DATA LINES –

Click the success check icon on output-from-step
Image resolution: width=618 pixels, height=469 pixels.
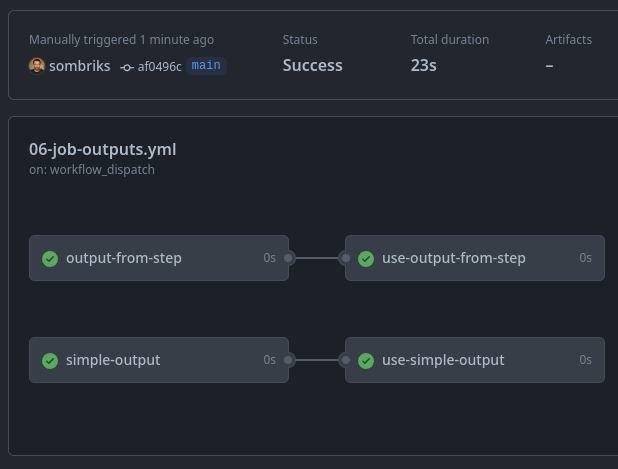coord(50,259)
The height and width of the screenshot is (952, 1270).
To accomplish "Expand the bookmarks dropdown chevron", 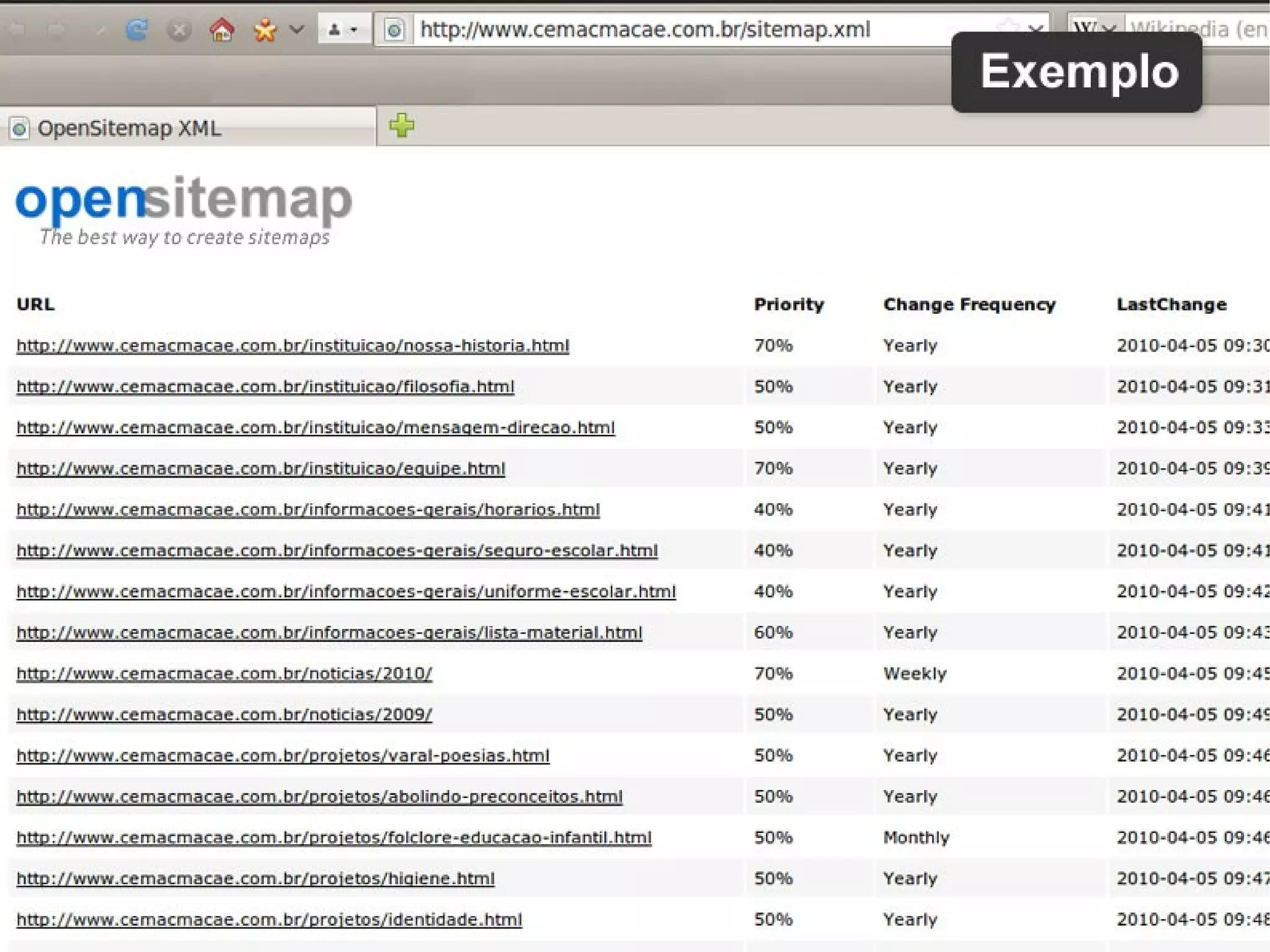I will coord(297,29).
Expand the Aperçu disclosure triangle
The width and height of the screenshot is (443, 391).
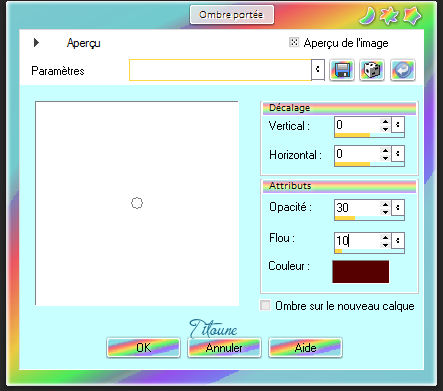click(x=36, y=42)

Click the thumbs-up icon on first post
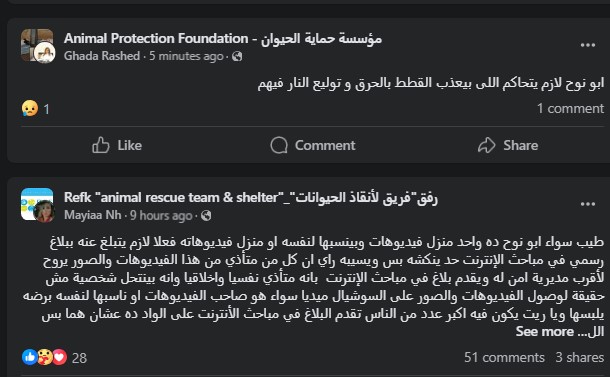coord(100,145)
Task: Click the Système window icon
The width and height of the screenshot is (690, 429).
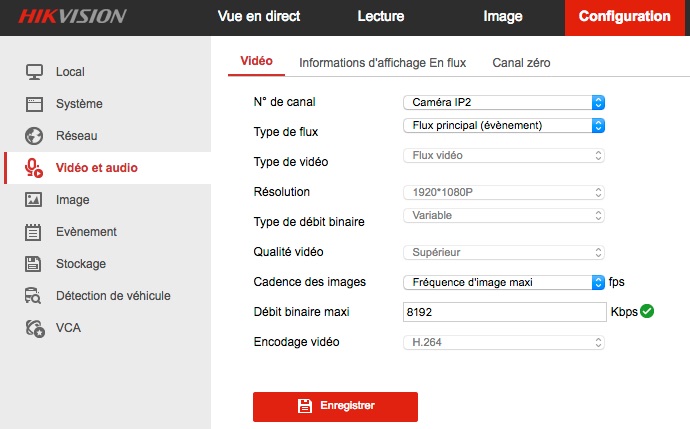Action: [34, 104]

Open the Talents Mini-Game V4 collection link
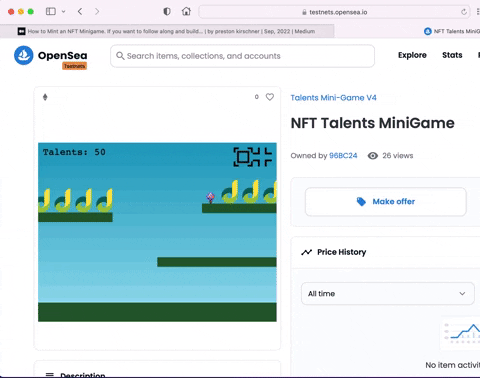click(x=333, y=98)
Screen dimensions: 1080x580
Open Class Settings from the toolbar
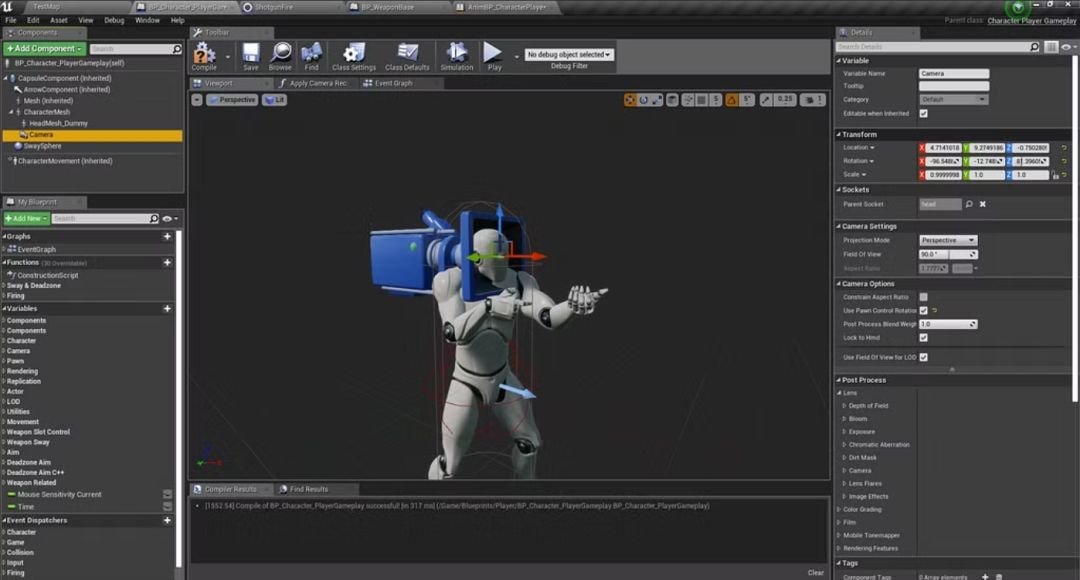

DESCRIPTION OF THE TASK – Copy the stretch of rows from the line containing "Screen dimensions: 1080x580" through the end of the rows, leaving out the pictures.

SOLUTION TO THE PROBLEM –
Screen dimensions: 1080x580
Open Class Settings from the toolbar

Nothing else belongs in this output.